[Opening Exercise data section]

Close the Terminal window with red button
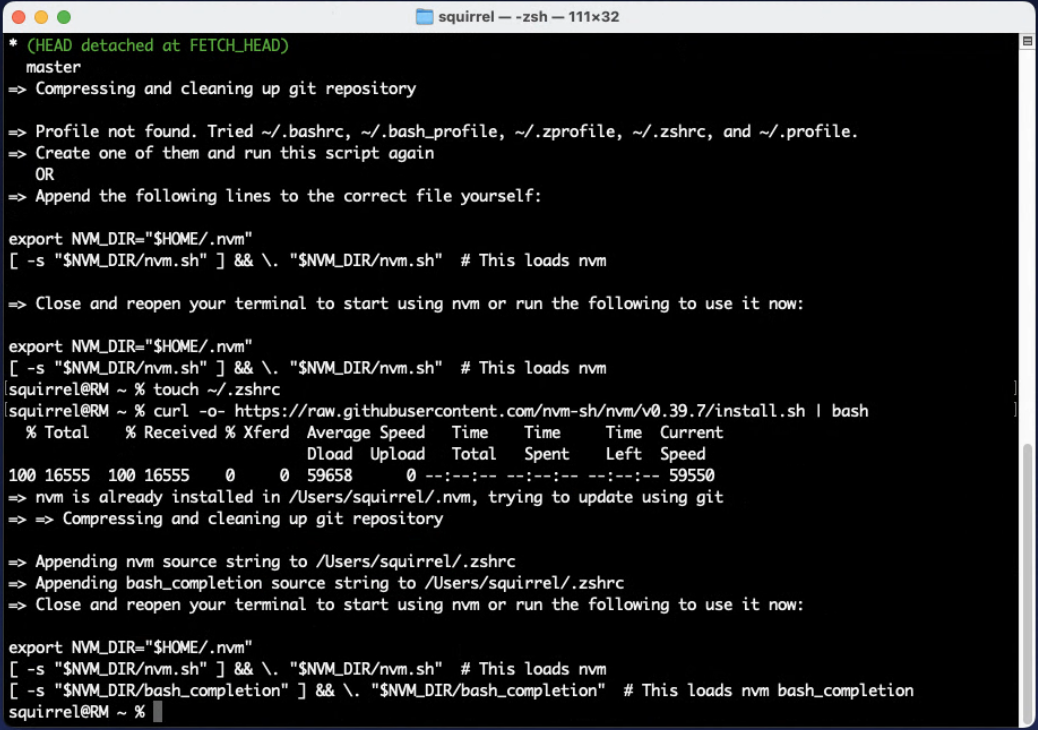1038x730 pixels. tap(19, 17)
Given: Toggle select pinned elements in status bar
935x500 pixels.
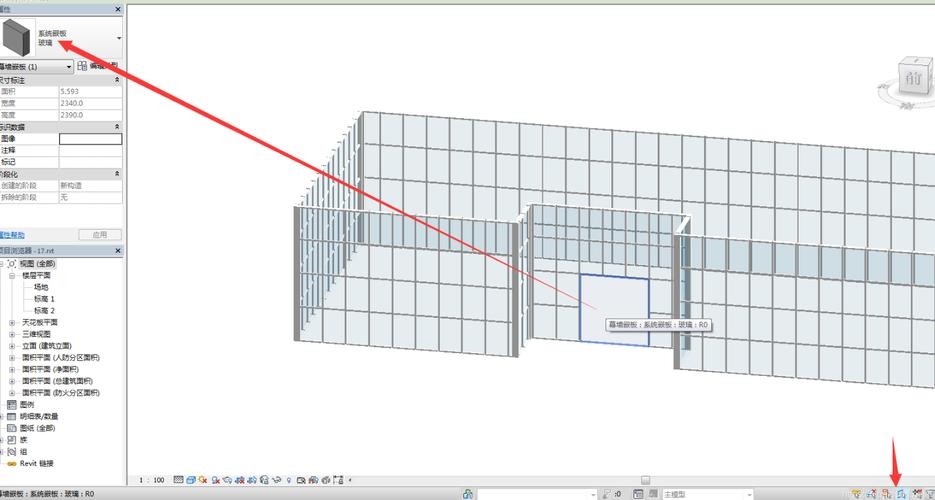Looking at the screenshot, I should tap(886, 494).
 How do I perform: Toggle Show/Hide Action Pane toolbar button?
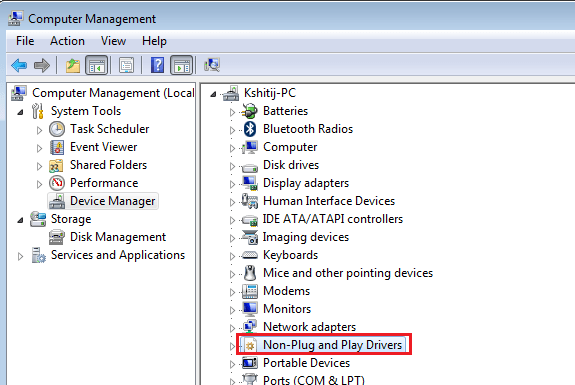[x=182, y=66]
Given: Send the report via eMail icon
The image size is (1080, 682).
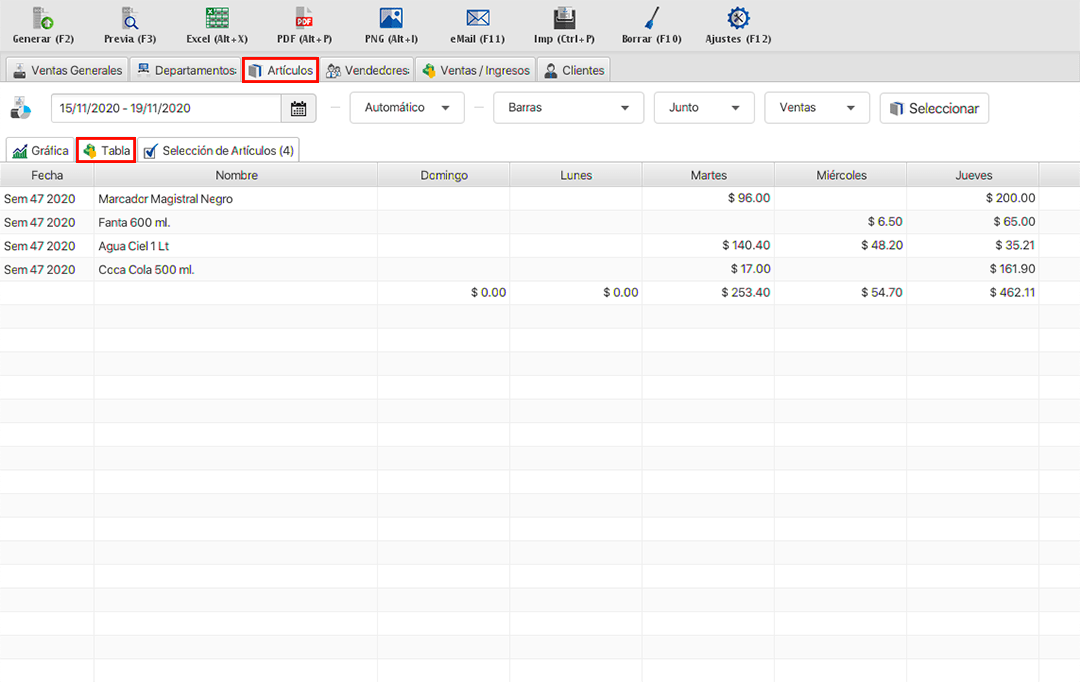Looking at the screenshot, I should coord(477,19).
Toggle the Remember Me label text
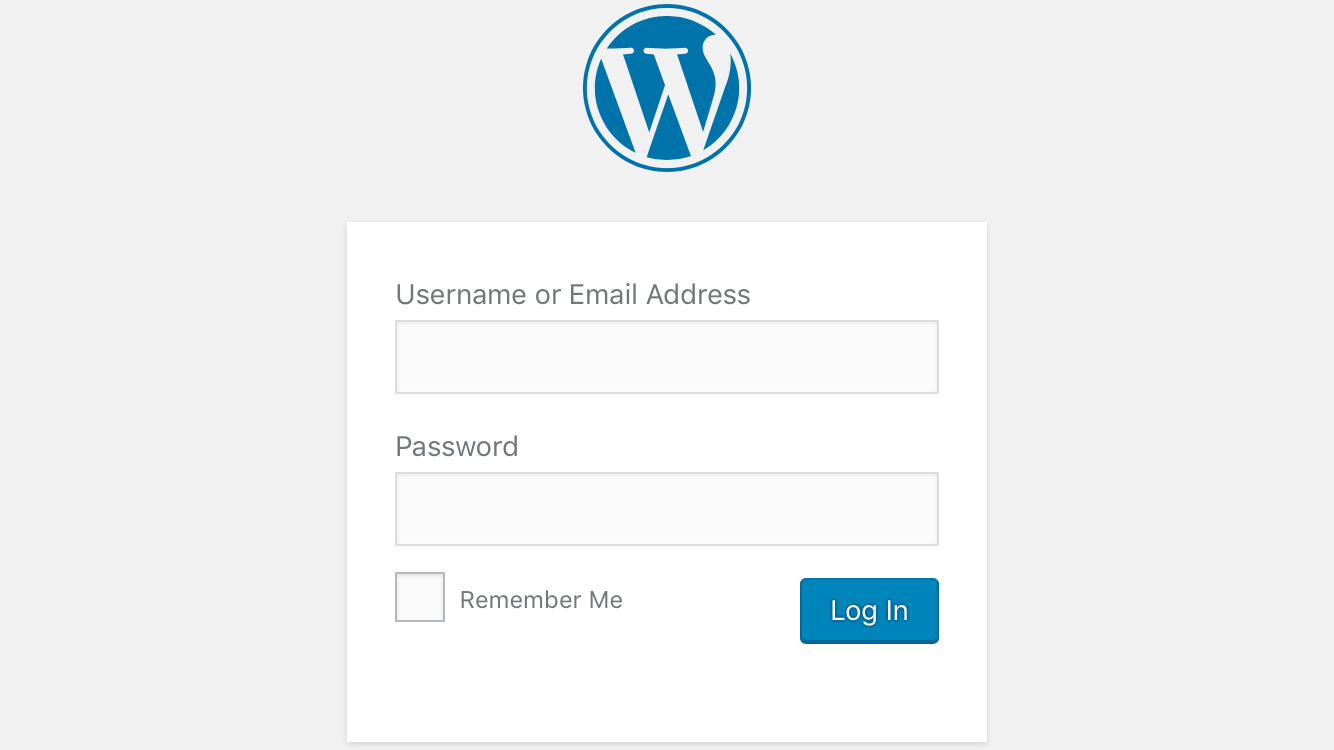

[Closing Exercise data section]

**Problem statement**
Each line from the one holding "Given: Send the report via eMail icon" down to the end of the records is to be reproduced unaltered, and the pictures are to be omitted.

**Finished task**
Given: Send the report via eMail icon
The image size is (1080, 682).
Looking at the screenshot, I should coord(477,19).
Toggle the Remember Me label text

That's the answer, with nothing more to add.